INSTRUCTIONS TO FOLLOW
Set down the entries exactly. No line may differ from its source.

EXTRACTED RECORDS
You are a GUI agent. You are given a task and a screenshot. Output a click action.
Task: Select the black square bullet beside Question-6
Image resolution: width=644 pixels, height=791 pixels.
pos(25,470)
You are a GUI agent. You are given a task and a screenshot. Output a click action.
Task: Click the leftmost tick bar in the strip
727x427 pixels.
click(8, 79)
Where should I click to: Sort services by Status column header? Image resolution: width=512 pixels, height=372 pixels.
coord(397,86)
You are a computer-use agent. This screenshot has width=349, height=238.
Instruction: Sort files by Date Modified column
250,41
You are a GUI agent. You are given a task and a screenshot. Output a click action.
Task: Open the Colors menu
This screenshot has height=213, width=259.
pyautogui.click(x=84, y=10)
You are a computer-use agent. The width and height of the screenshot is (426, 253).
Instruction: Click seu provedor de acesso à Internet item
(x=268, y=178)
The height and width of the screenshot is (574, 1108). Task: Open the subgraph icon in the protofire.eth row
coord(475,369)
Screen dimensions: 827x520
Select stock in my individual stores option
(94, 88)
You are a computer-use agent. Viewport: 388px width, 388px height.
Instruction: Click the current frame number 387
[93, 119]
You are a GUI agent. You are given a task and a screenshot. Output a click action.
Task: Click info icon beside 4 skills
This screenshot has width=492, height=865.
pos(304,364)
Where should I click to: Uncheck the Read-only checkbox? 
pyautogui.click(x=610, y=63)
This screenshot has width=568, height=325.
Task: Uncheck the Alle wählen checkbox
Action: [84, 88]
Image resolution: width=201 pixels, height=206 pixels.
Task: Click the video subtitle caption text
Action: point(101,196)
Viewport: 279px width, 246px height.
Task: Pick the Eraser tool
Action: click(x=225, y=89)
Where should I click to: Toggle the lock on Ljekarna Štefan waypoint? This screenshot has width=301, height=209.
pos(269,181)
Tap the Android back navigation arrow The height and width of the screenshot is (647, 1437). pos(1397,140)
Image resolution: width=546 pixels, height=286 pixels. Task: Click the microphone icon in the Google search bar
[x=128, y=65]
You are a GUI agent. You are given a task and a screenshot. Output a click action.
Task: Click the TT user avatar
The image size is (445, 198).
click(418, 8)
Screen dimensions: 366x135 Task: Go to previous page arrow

SOLUTION FOR THIS EXERCISE
You are a GUI agent. You are given a task and a screenshot. Output a click action.
Task: Select the black square bullet beside Question-6
Image resolution: width=644 pixels, height=791 pixels.
pos(25,470)
You are a GUI agent. You are given a task and a screenshot. Output a click action.
Task: Click the leftmost tick bar in the strip
727x427 pixels.
click(8, 79)
Where should I click to: Sort services by Status column header? Image resolution: width=512 pixels, height=372 pixels.
coord(397,86)
You are a computer-use agent. This screenshot has width=349, height=238.
Instruction: Sort files by Date Modified column
250,41
You are a GUI agent. You are given a task and a screenshot. Output a click action.
Task: Open the Colors menu
This screenshot has height=213, width=259.
pyautogui.click(x=84, y=10)
You are a computer-use agent. The width and height of the screenshot is (426, 253).
Instruction: Click seu provedor de acesso à Internet item
(x=268, y=178)
The height and width of the screenshot is (574, 1108). Task: Open the subgraph icon in the protofire.eth row
coord(475,369)
Screen dimensions: 827x520
Select stock in my individual stores option
(94, 88)
You are a computer-use agent. Viewport: 388px width, 388px height.
Instruction: Click the current frame number 387
[93, 119]
You are a GUI agent. You are given a task and a screenshot. Output a click action.
Task: Click info icon beside 4 skills
This screenshot has width=492, height=865.
pos(304,364)
Where should I click to: Uncheck the Read-only checkbox? 
pyautogui.click(x=610, y=63)
This screenshot has width=568, height=325.
Task: Uncheck the Alle wählen checkbox
Action: [84, 88]
Image resolution: width=201 pixels, height=206 pixels.
Task: Click the video subtitle caption text
Action: point(101,196)
Viewport: 279px width, 246px height.
Task: Pick the Eraser tool
Action: click(x=225, y=89)
Where should I click to: Toggle the lock on Ljekarna Štefan waypoint? This screenshot has width=301, height=209.
pos(269,181)
Tap the Android back navigation arrow The height and width of the screenshot is (647, 1437). pos(1397,140)
Image resolution: width=546 pixels, height=286 pixels. Task: Click the microphone icon in the Google search bar
[x=128, y=65]
You are a GUI agent. You are given a task and a screenshot. Output a click action.
Task: Click the TT user avatar
The image size is (445, 198).
click(418, 8)
Screen dimensions: 366x135 Task: Go to previous page arrow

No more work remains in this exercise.